Excerpted records:
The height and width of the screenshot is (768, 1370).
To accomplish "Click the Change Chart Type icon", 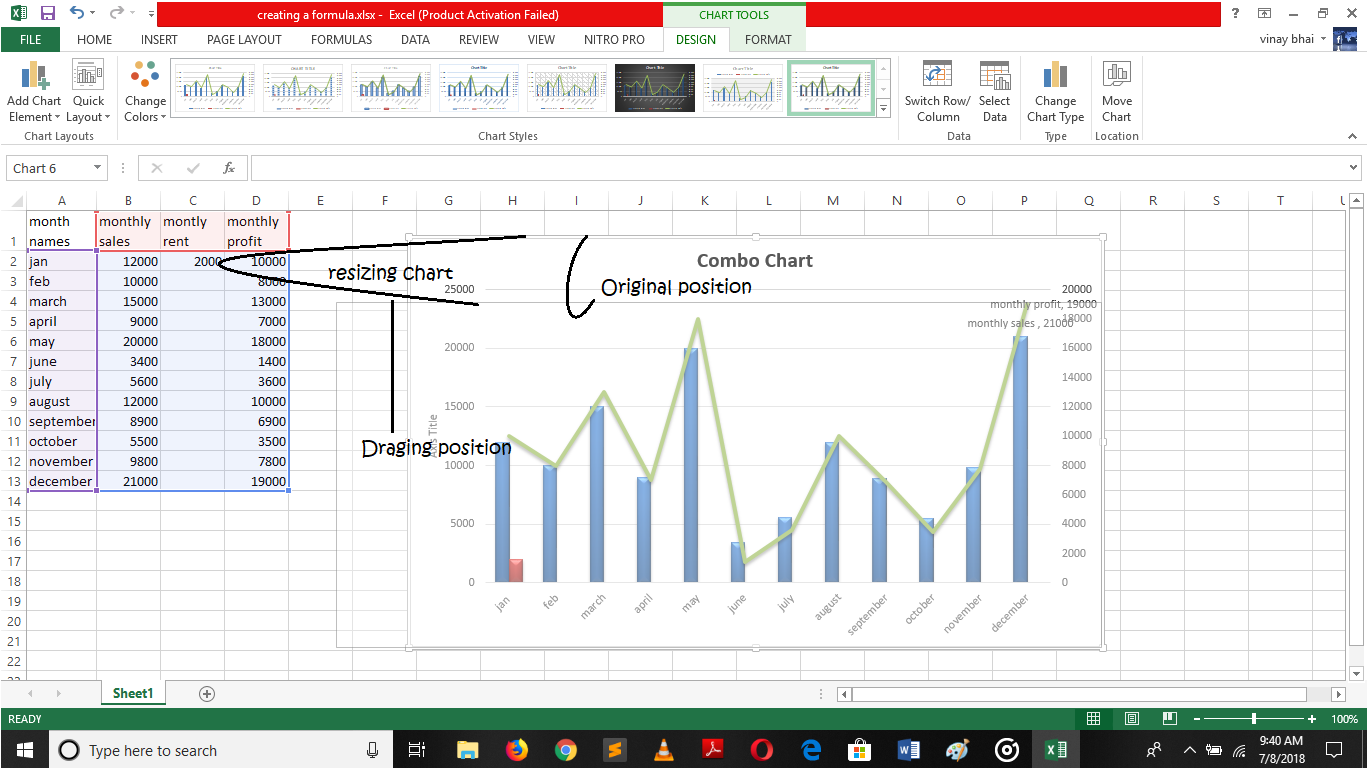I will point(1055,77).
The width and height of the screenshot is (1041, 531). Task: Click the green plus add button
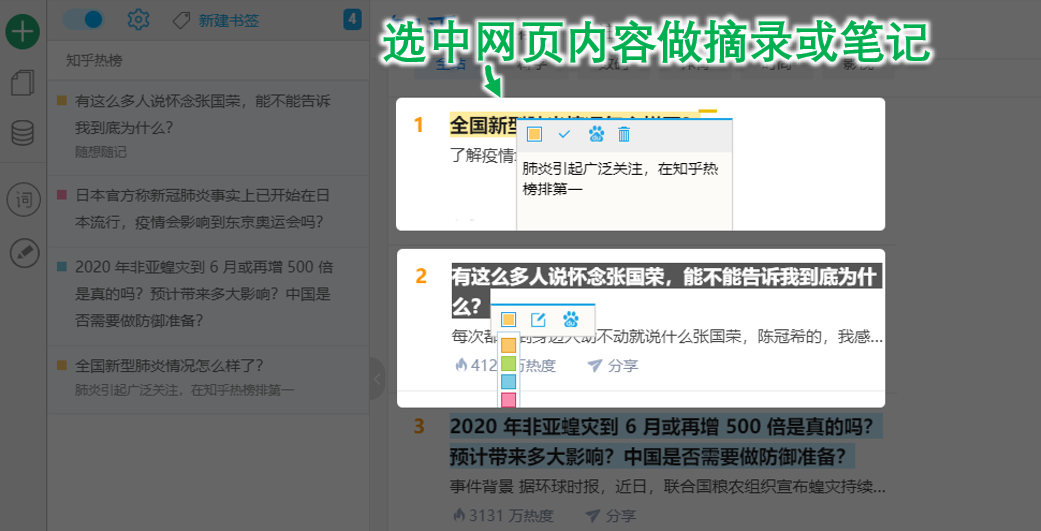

==

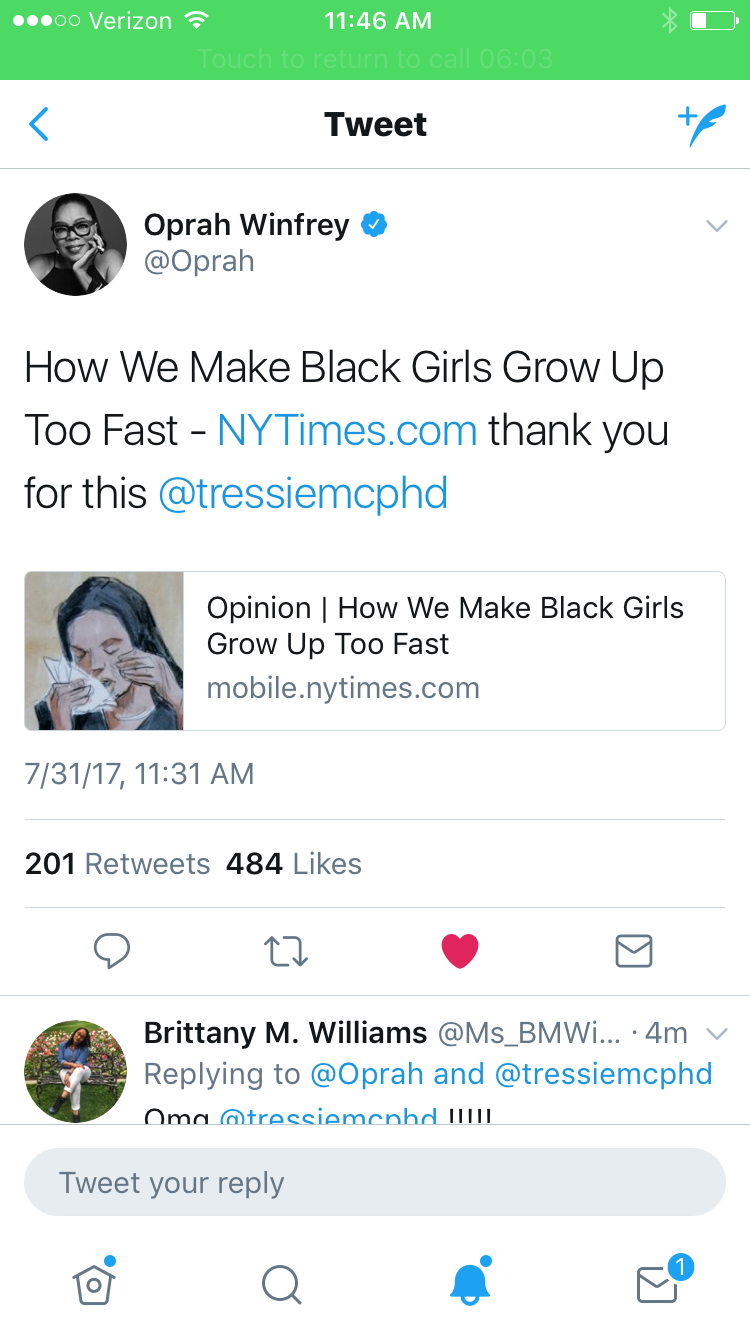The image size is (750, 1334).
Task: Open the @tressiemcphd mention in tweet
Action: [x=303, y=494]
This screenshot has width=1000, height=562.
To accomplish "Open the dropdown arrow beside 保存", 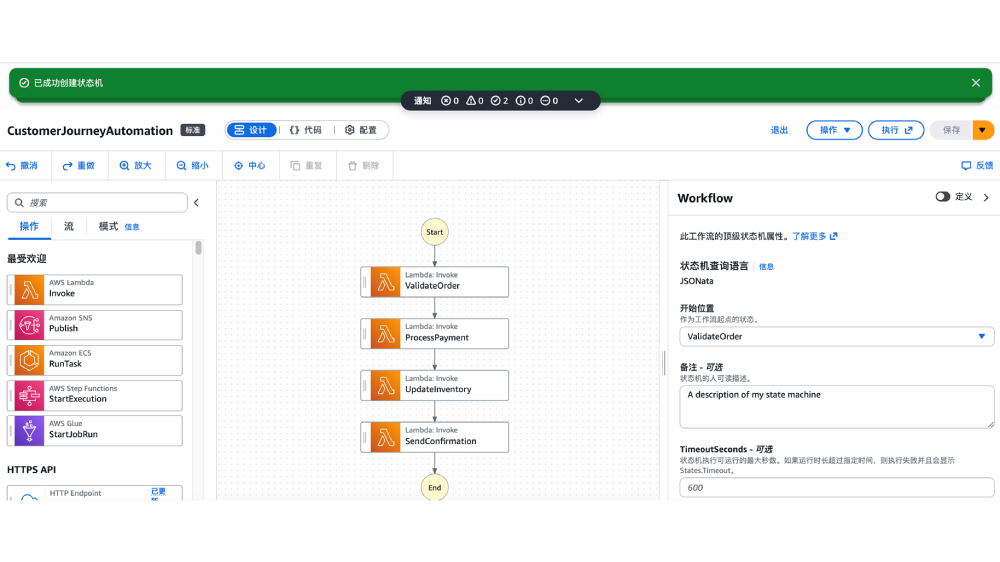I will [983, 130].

* * *

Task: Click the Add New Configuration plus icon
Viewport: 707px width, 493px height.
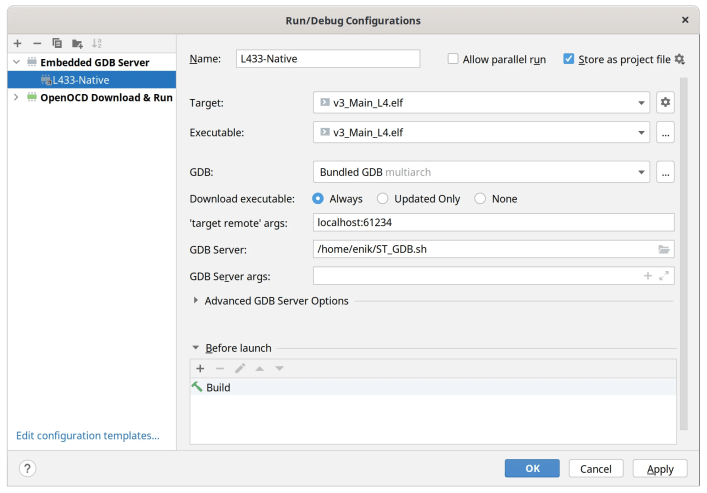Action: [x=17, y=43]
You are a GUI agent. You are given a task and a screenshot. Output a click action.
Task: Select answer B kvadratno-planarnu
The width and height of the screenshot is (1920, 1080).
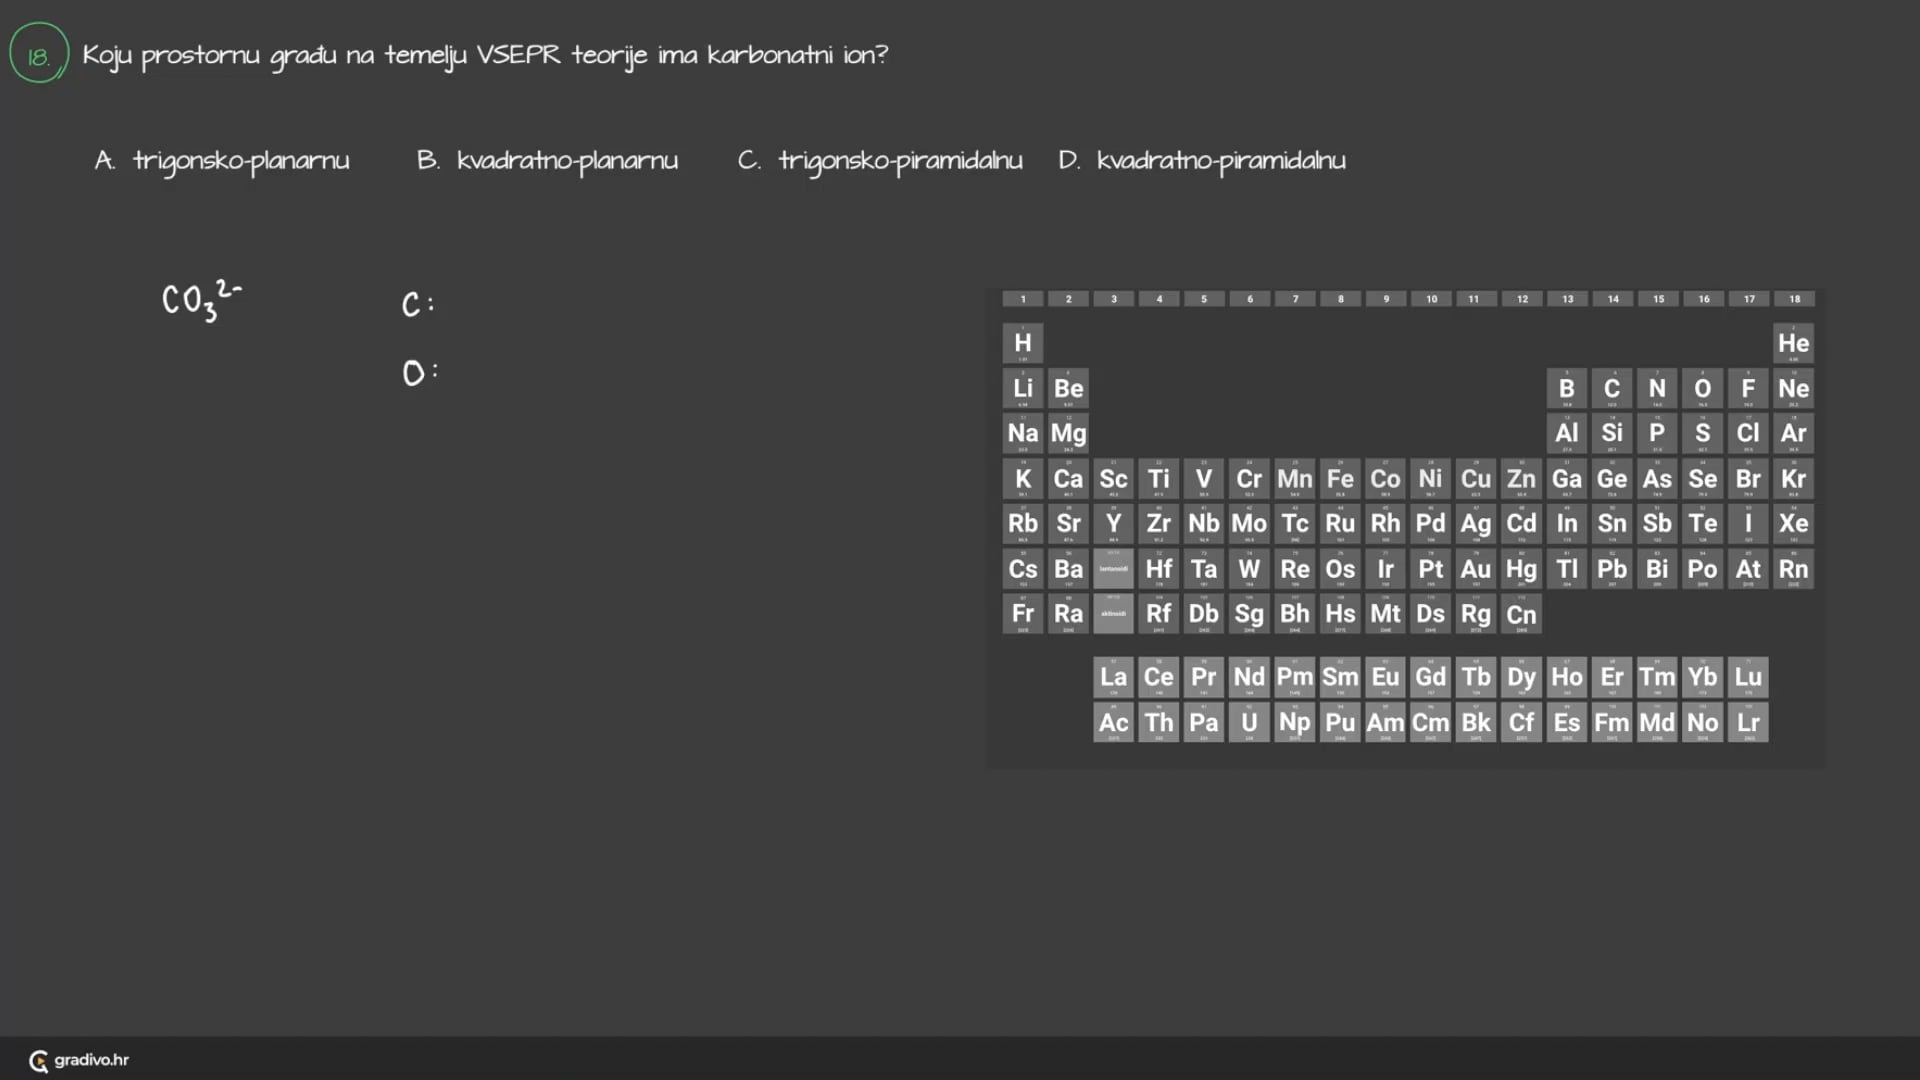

Task statement:
Using the entries above, give back exactly the line containing "You are a GUI", the line containing "The width and height of the screenshot is (1920, 1080).", and every line between them, and nothing else.

Task answer:
You are a GUI agent. You are given a task and a screenshot. Output a click action.
Task: Select answer B kvadratno-planarnu
The width and height of the screenshot is (1920, 1080).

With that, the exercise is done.